The Pilliga is an area of scrub (native trees and bushes) in north central NSW. The Newell Highway runs through the Pilliga from Coonabarabran to Narrabri (north bound), a distance of 70 miles. It is undulating and sometimes steep. It is dry unless there has been good rain in the most recent time, i.e. creeks are simply dry sand. End of chapter 1.

It was in 1994 I was driving north bound through the Pilliga to Narrabri when I came across an elderly gentleman pushing his bicycle up a moderately steep incline. I stopped and offered him a ride saying he could put his bike on the tray of my ute (Pickup). A man in his 70’s declined saying in a broad American speech accent, “I promised myself I’d ride the whole way”. I asked where to? And he replied to Cairns having arrived at Melbourne. Now that’s some 1,800 miles and that's if he takes the shortest route. His name was James McGee, from Vidor, Texas.
I asked James if he wanted anything and he said yes, water. He hadn’t realised it was so far between services or running creeks. I gave him water and when returning that evening I bought him both water and food. He slept on the stony/sandy ground in a swag which provided only a thin ground cover. He said he had no difficulty sleeping following a hard day’s pedalling. James did make it to Cairns, I know because he called me to tell me so. He had made other long bicycle journeys, one I remember him speaking of was Mexico to Canada. He also wrote and invited me to Oshkosh for the airshow. We would drive in his campervan, the drive from Vidor which is only 30 miles inland from the Gulf of Mexico to Oshkosh which is 250 miles south of the Canadian Border. A distance of 1,800 miles the most direct way. I declined that and later regretted it.

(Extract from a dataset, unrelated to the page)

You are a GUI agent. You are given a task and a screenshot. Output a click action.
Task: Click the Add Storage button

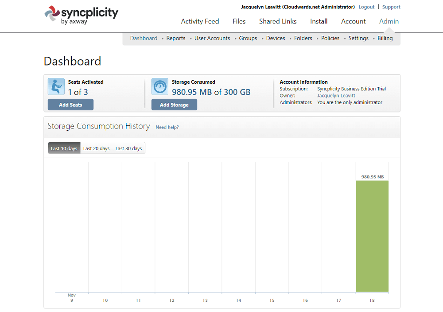click(x=174, y=105)
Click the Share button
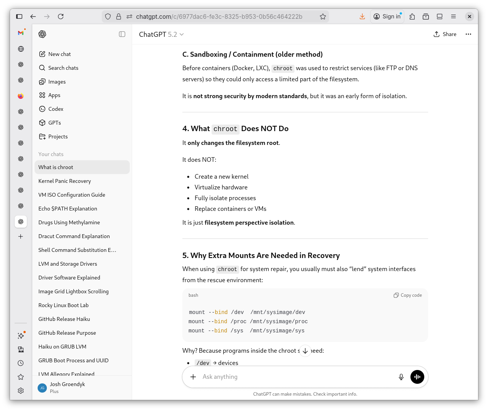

James had told me he fought in the “Battle of the Coral Sea” which is off the north east coast of Australia and thus stopped the Japanese invasion of Australia. To come to Australia he required a visa and that was valid for only 3 months. I suggested he disregard that imposition, just overstay like others do. He explained to get this visa he had to sign a document, in front of a judge to say he would neither overstay nor apply for and extension. A bloke who saved Australia was treated like that made me embarrassed, even annoyed. The law can be an ass but those who administer it can be real donkeys. Case right here.

An interesting story of Vidor and I’ll try to make it a bit shorter than how James told it to me. Well Vidor is an all-white town and roadside signage saying “Niggers not Welcome”. I checked the internet and it says similar- “Nigger, don’t let the sun set on you”. This signage apparently appears in many towns in USA.
Well the Feds built houses for the homeless in Vidor. Inmates being released from prison are homeless too and some of these people were black. They came. Shortly followed by the KKK. The negros were off and went to a neighbouring town by the name of Beaumont where one was murdered by a random drive by shooting. The reason James mentioned this to me was because of the KKK the town of Vidor appeared on TV’s all around the world. Did I see it he asked, but no I didn’t.
In Australia we are not permitted to speak with racial discrimination. We are supposedly a nation of free speech but we are not. It’s becoming more restrictive with woke folk and the sexually abnormal becoming influential. So where are we heading, I hate to think.